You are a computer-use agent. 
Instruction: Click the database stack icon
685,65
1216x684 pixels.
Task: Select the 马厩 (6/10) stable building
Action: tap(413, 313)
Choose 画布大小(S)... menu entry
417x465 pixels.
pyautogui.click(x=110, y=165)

EXERCISE PROMPT —
Every record above needs to be copied exactly.

OUTPUT FOR THIS EXERCISE —
You are a computer-use agent. 
Instruction: Click the database stack icon
685,65
1216x684 pixels.
Task: Select the 马厩 (6/10) stable building
Action: tap(413, 313)
Choose 画布大小(S)... menu entry
417x465 pixels.
pyautogui.click(x=110, y=165)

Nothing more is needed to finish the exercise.